[EXTRACTED INFORMATION — start]

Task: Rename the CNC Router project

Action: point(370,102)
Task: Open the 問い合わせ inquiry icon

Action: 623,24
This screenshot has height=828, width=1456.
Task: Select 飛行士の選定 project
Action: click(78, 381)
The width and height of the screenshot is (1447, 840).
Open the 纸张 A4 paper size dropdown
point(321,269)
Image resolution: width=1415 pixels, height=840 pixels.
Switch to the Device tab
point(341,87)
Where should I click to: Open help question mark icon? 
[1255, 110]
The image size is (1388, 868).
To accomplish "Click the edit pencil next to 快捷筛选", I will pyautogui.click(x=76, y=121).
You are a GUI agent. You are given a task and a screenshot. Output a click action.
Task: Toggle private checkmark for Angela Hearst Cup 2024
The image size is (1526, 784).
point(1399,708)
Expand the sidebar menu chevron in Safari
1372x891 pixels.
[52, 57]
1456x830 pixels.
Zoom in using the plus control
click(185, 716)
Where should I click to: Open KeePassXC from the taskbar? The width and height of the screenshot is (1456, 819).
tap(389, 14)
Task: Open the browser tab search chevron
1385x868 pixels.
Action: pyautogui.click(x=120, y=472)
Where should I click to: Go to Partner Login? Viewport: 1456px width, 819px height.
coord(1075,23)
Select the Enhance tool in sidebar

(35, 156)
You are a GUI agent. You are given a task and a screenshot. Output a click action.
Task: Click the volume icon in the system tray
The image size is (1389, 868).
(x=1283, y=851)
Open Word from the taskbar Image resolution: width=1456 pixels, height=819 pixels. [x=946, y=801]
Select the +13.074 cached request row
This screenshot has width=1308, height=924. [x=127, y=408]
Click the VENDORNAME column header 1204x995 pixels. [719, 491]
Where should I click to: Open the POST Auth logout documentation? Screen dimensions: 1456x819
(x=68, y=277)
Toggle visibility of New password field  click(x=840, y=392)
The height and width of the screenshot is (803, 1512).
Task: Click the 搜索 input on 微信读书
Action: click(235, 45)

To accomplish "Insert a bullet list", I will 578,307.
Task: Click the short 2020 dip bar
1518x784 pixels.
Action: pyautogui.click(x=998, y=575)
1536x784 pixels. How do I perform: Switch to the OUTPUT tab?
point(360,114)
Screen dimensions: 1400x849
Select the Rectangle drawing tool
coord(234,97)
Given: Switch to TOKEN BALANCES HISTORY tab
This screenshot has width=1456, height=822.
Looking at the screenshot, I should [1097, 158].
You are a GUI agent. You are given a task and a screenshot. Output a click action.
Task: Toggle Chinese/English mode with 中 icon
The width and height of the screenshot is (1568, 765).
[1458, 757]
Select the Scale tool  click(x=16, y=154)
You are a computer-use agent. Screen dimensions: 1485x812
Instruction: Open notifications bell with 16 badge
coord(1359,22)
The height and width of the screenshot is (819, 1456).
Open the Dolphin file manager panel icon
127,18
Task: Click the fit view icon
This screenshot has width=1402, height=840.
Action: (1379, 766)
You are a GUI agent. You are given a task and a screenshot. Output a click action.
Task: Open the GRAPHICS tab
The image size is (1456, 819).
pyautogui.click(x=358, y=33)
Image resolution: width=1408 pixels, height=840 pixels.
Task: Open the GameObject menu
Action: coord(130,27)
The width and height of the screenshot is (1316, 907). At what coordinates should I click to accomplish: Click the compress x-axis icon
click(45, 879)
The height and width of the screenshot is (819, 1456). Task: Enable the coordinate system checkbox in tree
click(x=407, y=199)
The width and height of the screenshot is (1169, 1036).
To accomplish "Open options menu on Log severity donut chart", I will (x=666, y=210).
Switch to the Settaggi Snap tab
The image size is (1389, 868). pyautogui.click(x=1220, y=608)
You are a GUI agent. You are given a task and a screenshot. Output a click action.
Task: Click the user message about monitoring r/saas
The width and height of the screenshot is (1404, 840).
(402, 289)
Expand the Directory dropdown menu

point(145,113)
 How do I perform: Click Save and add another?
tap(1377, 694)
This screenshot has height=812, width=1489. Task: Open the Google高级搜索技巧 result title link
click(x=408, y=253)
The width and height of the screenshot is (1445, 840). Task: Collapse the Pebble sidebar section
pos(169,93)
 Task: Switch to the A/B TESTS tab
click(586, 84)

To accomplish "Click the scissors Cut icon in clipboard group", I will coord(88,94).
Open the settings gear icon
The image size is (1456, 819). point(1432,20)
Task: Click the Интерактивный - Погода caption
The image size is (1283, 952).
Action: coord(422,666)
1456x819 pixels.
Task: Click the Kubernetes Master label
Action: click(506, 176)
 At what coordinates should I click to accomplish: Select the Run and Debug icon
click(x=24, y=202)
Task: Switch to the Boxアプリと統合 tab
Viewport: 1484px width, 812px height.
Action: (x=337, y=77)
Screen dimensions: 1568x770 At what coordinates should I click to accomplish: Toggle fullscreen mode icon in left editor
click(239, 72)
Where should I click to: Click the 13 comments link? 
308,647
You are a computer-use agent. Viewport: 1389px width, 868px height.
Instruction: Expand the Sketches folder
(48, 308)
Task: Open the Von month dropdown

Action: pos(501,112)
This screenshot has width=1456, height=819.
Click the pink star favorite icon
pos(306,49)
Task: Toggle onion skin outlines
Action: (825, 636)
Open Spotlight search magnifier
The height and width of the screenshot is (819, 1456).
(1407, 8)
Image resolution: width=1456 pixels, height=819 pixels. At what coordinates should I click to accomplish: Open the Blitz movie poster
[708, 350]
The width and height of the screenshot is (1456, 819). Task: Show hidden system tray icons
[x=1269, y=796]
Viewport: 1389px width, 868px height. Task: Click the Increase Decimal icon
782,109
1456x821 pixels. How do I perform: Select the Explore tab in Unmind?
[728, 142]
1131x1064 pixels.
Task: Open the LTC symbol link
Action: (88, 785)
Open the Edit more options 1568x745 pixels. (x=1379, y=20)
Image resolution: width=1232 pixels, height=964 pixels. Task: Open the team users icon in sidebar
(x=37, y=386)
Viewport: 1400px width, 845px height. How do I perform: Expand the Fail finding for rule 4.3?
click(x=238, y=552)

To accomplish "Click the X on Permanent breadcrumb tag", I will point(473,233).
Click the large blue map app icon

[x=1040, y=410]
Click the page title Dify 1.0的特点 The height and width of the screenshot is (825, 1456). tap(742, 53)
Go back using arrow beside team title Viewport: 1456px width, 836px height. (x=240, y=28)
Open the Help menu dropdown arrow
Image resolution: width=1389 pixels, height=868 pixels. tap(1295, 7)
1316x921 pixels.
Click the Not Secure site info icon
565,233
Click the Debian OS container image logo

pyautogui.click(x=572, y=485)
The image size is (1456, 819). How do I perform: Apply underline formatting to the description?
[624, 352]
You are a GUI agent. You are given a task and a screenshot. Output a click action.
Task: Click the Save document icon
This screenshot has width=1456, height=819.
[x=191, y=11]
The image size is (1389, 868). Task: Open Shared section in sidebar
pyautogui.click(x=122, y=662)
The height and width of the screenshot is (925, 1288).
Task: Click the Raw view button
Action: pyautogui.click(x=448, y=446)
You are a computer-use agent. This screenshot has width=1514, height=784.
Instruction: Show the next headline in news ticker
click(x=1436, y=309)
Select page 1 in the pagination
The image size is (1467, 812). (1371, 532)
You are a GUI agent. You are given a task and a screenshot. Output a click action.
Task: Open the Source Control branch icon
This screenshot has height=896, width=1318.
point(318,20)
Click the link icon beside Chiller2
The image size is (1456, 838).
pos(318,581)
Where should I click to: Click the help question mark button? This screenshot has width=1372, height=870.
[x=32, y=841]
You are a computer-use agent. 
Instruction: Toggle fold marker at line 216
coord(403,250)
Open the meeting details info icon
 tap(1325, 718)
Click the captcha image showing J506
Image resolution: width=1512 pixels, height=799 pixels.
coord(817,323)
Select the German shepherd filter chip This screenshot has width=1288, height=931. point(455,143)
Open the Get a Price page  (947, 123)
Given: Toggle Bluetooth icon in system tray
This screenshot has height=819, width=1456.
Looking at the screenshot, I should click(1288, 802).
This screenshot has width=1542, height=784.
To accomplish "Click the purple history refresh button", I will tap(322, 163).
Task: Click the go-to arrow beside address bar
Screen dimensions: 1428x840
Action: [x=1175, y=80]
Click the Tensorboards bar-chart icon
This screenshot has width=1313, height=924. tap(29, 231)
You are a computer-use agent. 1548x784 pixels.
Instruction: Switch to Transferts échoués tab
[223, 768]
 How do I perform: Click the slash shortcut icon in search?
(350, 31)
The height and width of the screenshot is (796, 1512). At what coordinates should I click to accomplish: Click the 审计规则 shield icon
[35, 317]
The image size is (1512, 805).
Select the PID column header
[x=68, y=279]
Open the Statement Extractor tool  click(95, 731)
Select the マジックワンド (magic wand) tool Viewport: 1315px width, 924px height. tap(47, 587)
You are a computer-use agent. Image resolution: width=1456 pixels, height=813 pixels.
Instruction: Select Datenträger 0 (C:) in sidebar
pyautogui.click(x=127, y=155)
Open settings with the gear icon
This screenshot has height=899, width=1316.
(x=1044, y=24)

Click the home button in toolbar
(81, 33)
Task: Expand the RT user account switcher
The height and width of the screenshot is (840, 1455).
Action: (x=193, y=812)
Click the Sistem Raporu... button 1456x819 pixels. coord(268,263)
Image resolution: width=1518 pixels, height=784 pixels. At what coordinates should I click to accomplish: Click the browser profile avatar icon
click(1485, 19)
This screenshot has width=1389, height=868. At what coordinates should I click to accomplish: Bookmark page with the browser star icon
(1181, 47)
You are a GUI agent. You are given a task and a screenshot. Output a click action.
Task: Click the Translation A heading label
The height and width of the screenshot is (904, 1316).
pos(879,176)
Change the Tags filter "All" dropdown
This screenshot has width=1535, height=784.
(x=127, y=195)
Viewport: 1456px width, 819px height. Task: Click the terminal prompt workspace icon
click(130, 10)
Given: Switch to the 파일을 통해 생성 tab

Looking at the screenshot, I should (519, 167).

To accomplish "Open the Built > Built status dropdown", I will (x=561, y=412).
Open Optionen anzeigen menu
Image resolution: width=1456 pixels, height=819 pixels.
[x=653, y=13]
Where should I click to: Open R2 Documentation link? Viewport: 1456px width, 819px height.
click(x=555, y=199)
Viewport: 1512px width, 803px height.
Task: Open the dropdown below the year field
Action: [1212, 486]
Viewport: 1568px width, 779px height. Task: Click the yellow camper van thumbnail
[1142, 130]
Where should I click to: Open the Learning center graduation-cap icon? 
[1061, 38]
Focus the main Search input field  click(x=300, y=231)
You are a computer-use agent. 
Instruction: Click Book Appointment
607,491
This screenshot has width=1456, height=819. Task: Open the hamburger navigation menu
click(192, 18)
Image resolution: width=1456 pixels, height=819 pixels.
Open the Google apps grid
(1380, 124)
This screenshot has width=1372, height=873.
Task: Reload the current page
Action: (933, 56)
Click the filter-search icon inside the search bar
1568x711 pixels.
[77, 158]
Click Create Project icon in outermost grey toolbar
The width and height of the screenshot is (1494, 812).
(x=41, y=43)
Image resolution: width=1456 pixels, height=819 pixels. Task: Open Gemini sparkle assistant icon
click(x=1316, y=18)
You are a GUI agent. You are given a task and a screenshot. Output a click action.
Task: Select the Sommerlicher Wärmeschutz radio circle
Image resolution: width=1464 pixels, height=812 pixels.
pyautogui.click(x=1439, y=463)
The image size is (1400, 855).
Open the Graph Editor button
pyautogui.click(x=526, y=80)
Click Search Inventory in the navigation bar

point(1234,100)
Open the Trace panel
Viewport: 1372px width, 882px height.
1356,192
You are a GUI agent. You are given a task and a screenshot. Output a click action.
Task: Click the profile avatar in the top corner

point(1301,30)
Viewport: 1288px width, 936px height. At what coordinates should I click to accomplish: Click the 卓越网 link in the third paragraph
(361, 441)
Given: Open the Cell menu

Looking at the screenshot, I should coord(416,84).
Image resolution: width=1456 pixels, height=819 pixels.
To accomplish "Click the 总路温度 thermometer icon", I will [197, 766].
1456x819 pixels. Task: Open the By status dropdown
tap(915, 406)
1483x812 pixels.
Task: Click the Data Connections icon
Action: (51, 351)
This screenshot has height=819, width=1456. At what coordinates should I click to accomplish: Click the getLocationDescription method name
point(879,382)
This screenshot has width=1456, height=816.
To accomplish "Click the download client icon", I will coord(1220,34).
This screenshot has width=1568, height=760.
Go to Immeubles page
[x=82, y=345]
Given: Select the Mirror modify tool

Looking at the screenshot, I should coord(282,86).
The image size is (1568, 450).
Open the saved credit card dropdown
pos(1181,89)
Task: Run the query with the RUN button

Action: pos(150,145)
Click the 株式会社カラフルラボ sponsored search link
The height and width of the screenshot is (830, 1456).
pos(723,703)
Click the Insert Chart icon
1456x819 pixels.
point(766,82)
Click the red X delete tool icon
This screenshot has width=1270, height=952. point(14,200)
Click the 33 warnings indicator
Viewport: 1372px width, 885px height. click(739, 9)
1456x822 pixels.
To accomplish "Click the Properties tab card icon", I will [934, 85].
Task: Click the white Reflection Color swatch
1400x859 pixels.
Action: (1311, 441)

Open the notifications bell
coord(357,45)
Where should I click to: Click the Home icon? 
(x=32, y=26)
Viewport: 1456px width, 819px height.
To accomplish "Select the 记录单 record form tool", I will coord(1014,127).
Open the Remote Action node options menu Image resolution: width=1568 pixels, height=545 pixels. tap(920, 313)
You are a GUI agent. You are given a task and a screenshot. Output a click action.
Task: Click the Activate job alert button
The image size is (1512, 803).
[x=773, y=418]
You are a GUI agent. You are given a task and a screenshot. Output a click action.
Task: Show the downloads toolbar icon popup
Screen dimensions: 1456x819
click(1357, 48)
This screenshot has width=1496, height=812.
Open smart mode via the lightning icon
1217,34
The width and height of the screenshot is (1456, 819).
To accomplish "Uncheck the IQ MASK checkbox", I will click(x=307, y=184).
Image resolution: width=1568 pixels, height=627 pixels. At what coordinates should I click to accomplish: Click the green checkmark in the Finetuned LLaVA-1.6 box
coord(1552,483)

[EXTRACTED INFORMATION — finish]

PROBLEM DESCRIPTION. Give back, exactly as written, the stretch from the line with "Open the Dolphin file manager panel icon" through the line with "Task: Open the GRAPHICS tab", and no other lines from the records above.

SOLUTION FOR THIS TASK.
Open the Dolphin file manager panel icon
127,18
Task: Click the fit view icon
This screenshot has width=1402, height=840.
Action: (1379, 766)
You are a GUI agent. You are given a task and a screenshot. Output a click action.
Task: Open the GRAPHICS tab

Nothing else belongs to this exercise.